Because of an ideological brake pad which impedes momentum, impedes efficiency, impedes creativity, impedes decision-making and most onerously impedes the cessation of conversation (ending “talk” and “talk about the talk” and embellishment and aggrandizing about “talk”), the pivot from nothing to something remains inconsistent and too often illusory; determining the glide-path from nothing or little to something has become an exhausting exercise.  

It’s almost as though the government of the Republic of Cuba wants United States companies to be uninterested as the result has more political value- victimization.  To whom does it have political value?  Isn’t a goal to create greater disposable income for the citizenry and diminish their dependence upon the government?  

The government of the Republic of Cuba needs to cease focusing upon the “embargo” and focus upon using existing United States statutes, regulations and policies to mitigate its impact upon the nation… that could have been a breathtakingly successful strategy from January 2009 through January 2017.

There are United States companies who believe they can provide value to the 11.3 million citizens of the Republic of Cuba; the government of the Republic of Cuba does not believe the management of those companies.  

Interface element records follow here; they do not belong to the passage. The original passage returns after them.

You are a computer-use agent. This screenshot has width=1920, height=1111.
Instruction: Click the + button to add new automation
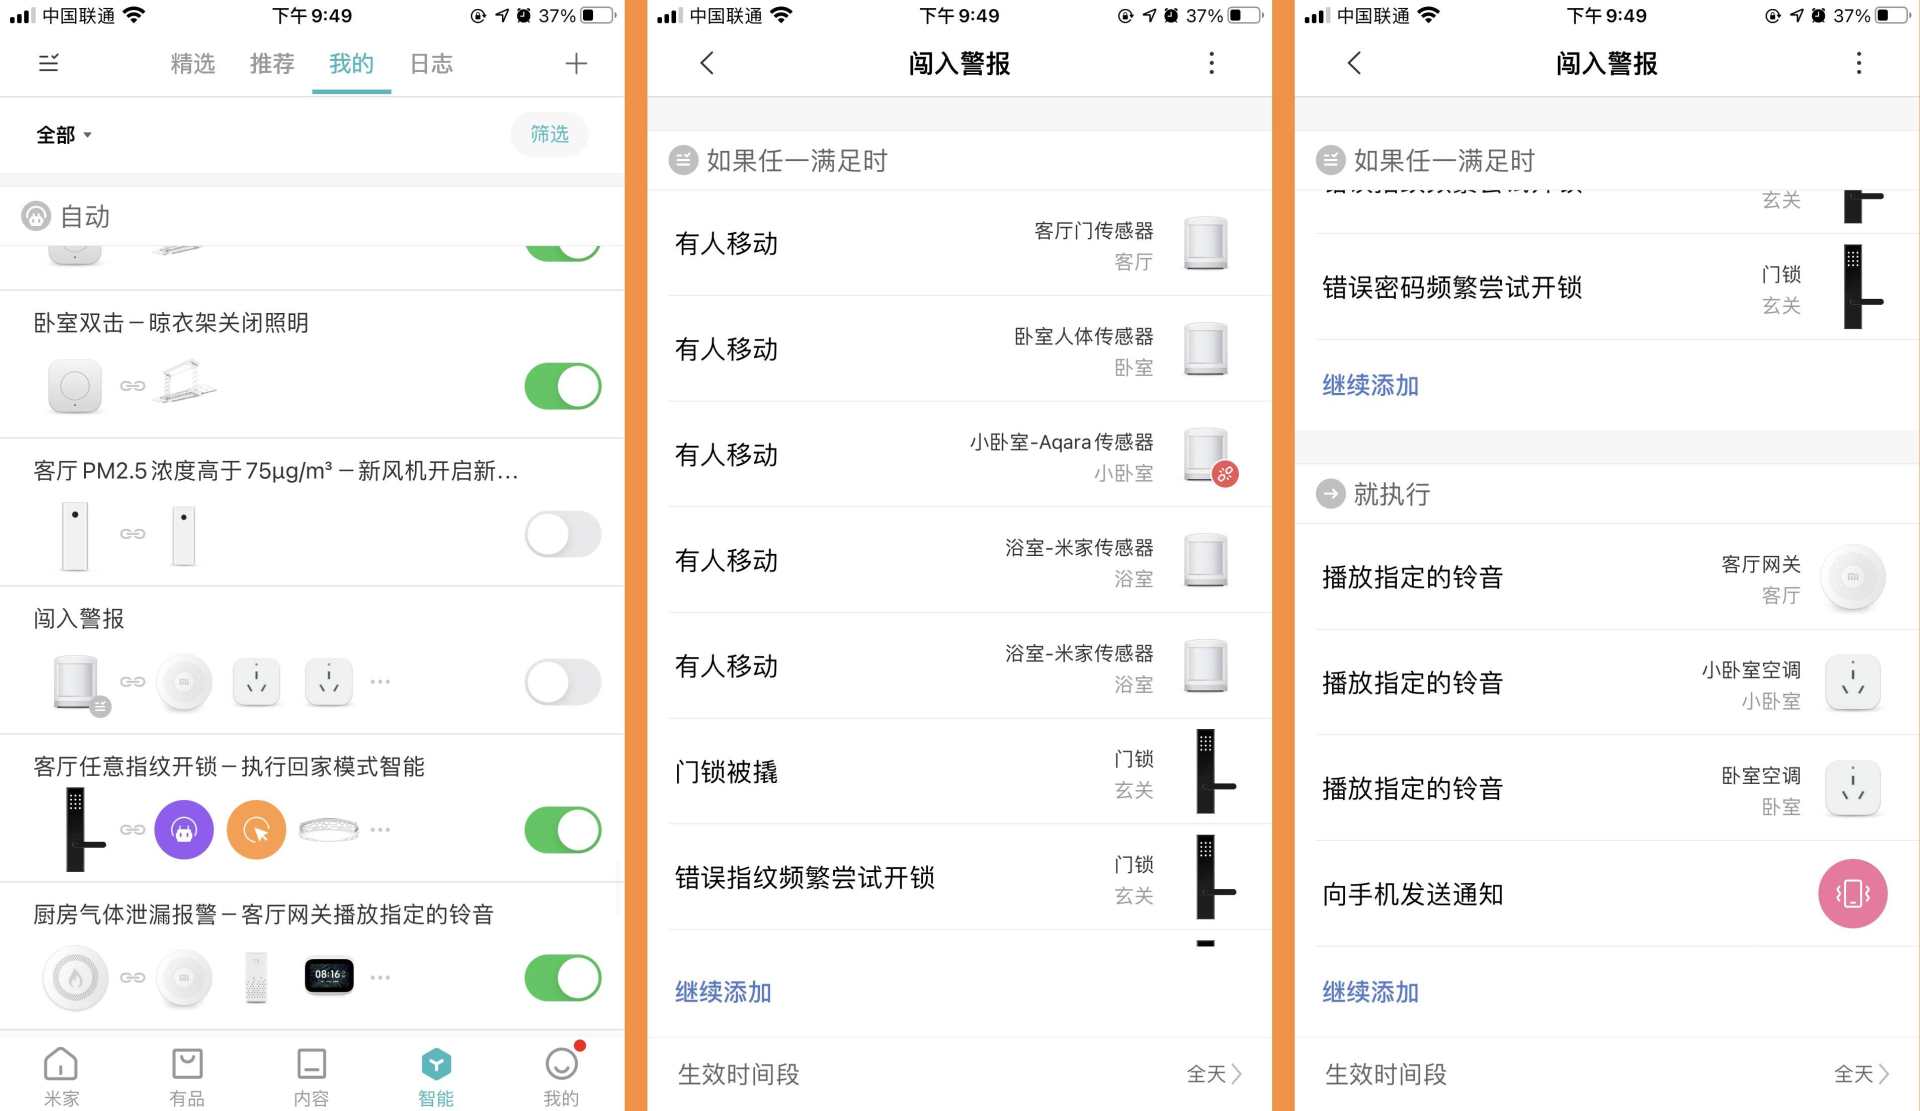tap(577, 63)
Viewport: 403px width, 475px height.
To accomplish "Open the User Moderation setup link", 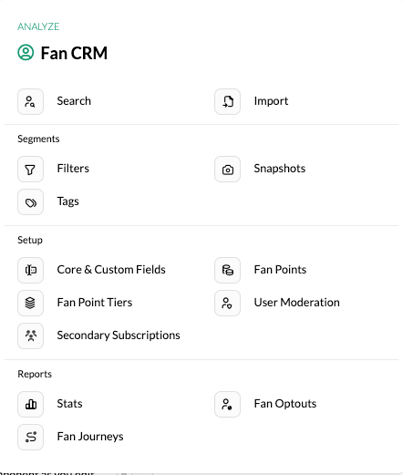I will [x=297, y=302].
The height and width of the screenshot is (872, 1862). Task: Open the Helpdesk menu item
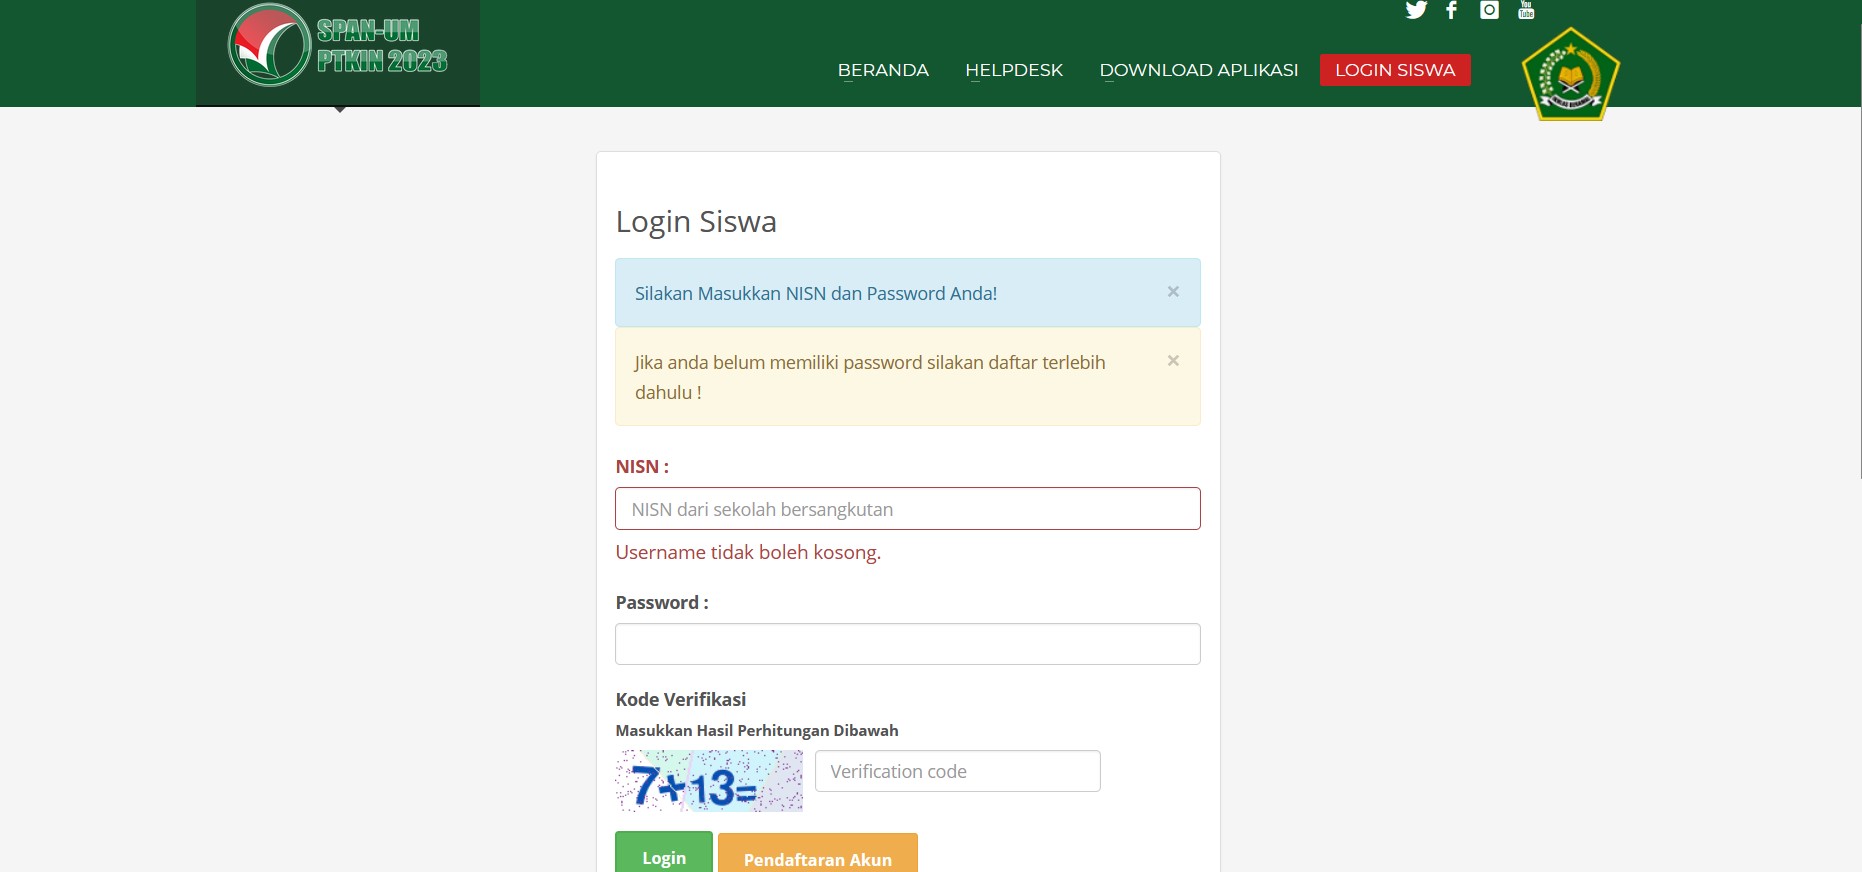tap(1014, 70)
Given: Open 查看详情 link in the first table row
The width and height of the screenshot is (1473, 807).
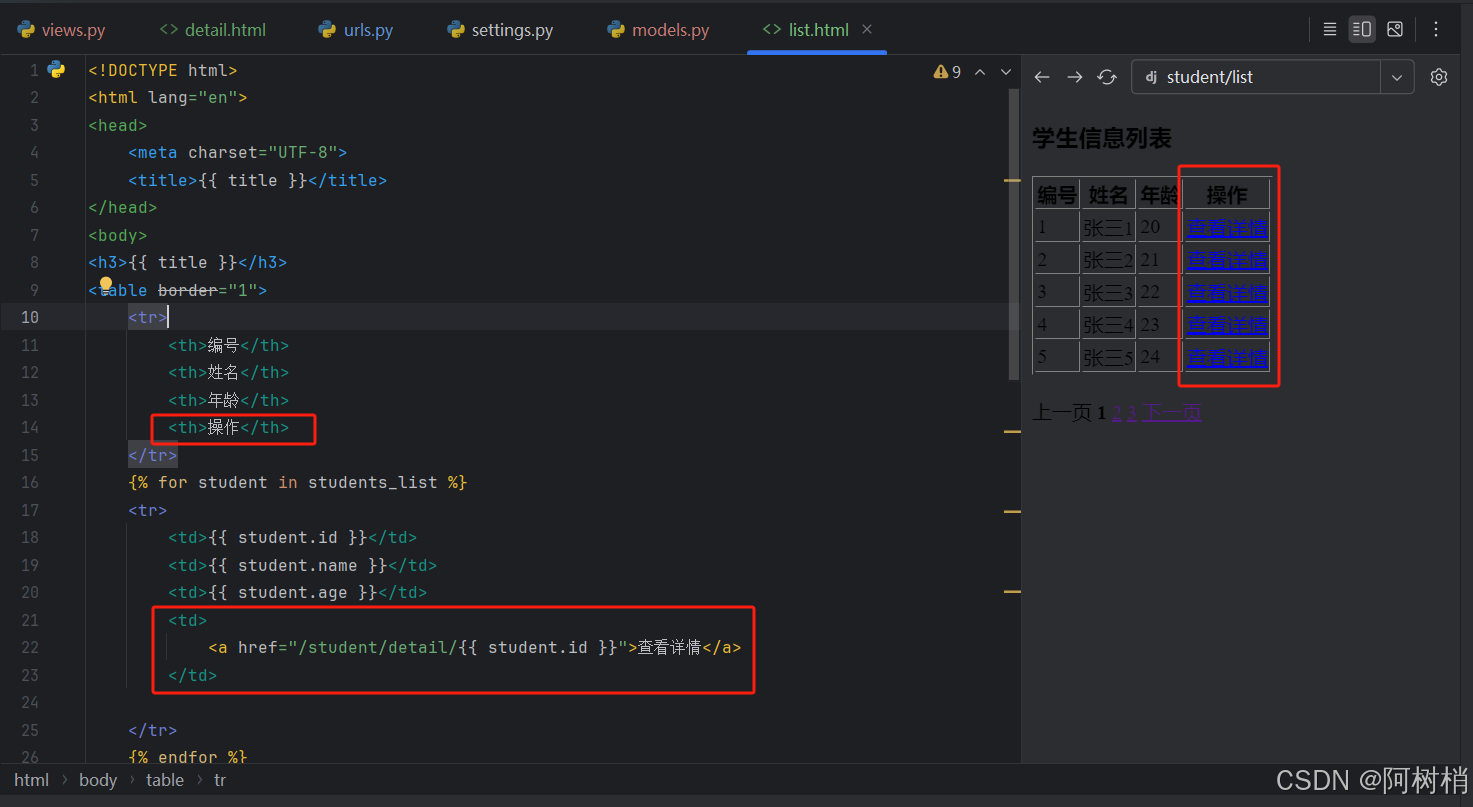Looking at the screenshot, I should [1226, 226].
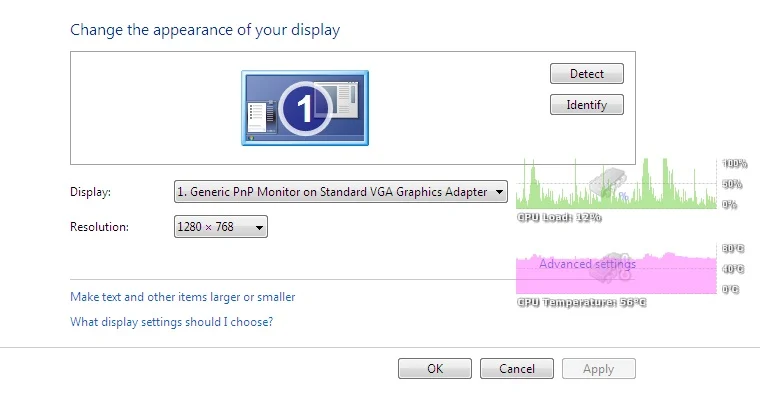Viewport: 760px width, 410px height.
Task: Dismiss the dialog with Cancel
Action: coord(517,369)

The only means to determine if the suspicion by the government of the Republic of Cuba is warranted is to permit a presence, monitor that presence, evaluate that presence, and then determine its value.  That means accepting risk.  That means having confidence.

Thus far, the government of the Republic of Cuba is working the equation in reverse order- devoid of evidence; which potentially means more years of expensive “talk.”

The strategy of the government of the Republic of Cuba should be to take (make) advantage of the interest by United States companies.  

MINREX and MINCEX report that executives of United States companies want (in some instances described as “desperate”) into the Republic of Cuba marketplace- on terms that exist for companies in other countries who enter the Republic of Cuba marketplace.  Let them in.  

That generosity by United States companies to contravene prevailing political atmospherics in the United States is waning….  No company in the United States needs to access the Republic of Cuba marketplace; that’s difficult for an ego in the Republic of Cuba to absorb, but until it is appreciated the bilateral commercial, economic and political relationship will continue to be one of simultaneously tapping the brake and the accelerator.  A successful direction is not rotational.  

The government of the Republic of Cuba serves as trustee for the livelihood of 11.3 million occupants of the 800-mile archipelago.  Sometimes, acting against the interests of the trustee is acting for the interests of those who are served. 

There are sixty-eight (68) days until the OFAC, BIS, and Department of State issue their revisions to existing regulations.  

The distance in time until 15 September 2017 needs to be used wisely by stakeholders in Washington DC and in Havana.